De vez em quando o seu ônibus chegava
primeiro e daí eu conversava com o outro cego. "Como é
viver sem conseguir enxergar?” “Uma merda: Rodrigo”. “Ah! Silva. Eu enxergo muito bem e
também acho a mesma coisa”. “Não se
compara, porra!”. “É verdade!”. O Silva tinha bastante senso de humor. E talvez
por isso que a gente se permitia: um sacanear o outro. O engraçado era a reação das
pessoas ao lado. Só porque o cara é cego, muita gente acha que temos que ter bastante
dó. Eles acham que os caras não conseguem se virar. Fazer as coisas sozinhos. Por isso que vem aquele
estranhamento bobo, aquela falta de jeito só porque conversamos como qualquer
amigo conversa numa roda de botequim. Muita gente ficava de cara feia por causa do nosso
papo. “Quer dizer que nesse fim de semana o doutor Silva foi no puteiro com os
primos?” “Bicho! Os desgraçados falaram que ia me levar pra um bar, e daí
quando percebi, o carro tinha pegado uma estrada de chão, então pensei: essa movimentação tá muito estranha. Quando chegamos lá, já comecei a escutar
umas risadinhas das meninas. Cara! Os meus primos não valem nada, bicho. Fecharam
o puteiro, e a gente ficou até tarde, foi bom demais, elas adoraram o ceguinho,
disseram que era diferente. Eu pedi para desligar a luz. Sugeri pra que elas descobrissem o que é não enxergar. Meu amigo, a mão boba comeu solta. Foi tão bom que tive vontade de morar lá pra
sempre.” “Vou te dizer um negócio: Silva, a minha amiga que vem aqui ajudar
vocês é mô gostosa”. “Rapaz, eu percebi pela voz dela, deve ser uma rainha”. “A
voz pode enganar, pô”. “Pra mim não engana, sou estudado no assunto”. “Perdeu a
visão como?” “Ah desde moleque sou assim, então não é nenhum problema, quer
dizer, é um problema porque me dá um trabalhão, né, ter que ficar pedindo uma
informaçãozinha que seja não é tão simples assim, só pelo timbre de voz da pessoa, já dá
pra saber com quem a gente tá lidando, mas foda-se”. Uma mocinha olhou pra
gente com uma cara de indiferença e foi para o outro lado. Fazer
concessão é ir até onde as pessoas se permitem chegar. O cego
crente só se permitia ir até certo ponto, e ele tem todo esse direito, pô. Não
seria eu que iria destruir aquele muro. Só o Silva que era mais despojado e a
gente ria à beça.
Certa vez me atrasei e não encontrei os dois. Até
esperei um pouco, mas já tinham ido embora. No outro dia os dois me disseram
que passaram por alguns problemas.
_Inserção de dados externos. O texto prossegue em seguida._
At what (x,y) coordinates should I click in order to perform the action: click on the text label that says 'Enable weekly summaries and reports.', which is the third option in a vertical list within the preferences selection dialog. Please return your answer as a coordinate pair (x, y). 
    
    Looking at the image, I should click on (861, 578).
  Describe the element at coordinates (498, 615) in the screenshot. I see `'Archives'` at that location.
Um embarcou no ônibus errado, e o outro
quase caiu na escada. Outra vez os dois estavam perdidos caminhando em direção
ao cemitério. Quando notei o erro, dei uma bela sacaneada. “Oh! Seus loucos! Já
querem ir pra cova? Estão indo pro cemitério. Peraí!” Aí fui lá e vim
auxiliando pela calçada. “Rodrigo! Meu amigo... É você?” “Sou eu, porra! Como
vocês vieram parar aqui?” “O infeliz do motorista largou a gente aqui em
cima, aí achei que o ponto estava na direção oposta”. “Sacanagem, mas vira essa bengala pra lá, pô”. “Tá com medo da bengala,
Rodrigão?”. “Vira esse troço pra lá!”. Outro dia vi que na escola deles lá na
L2 sul tem um projeto em que você pode ler voluntariamente qualquer tipo de
texto ou livro. Os exemplares em braile são restritos. Na verdade
eles ficam sem curtir muito texto bacana. Na reportagem mostrou uma mulher
lindíssima fazendo uma leitura, e o ceguinho estava feliz da vida. Não sei se
por causa do texto ou por causa dela. Que gata! Depois de ouvir do Silva que
pela voz, você consegue descobrir como é uma pessoa. Tenho certeza que o camarada
lá da reportagem tinha certeza da beldade que estava ao seu lado.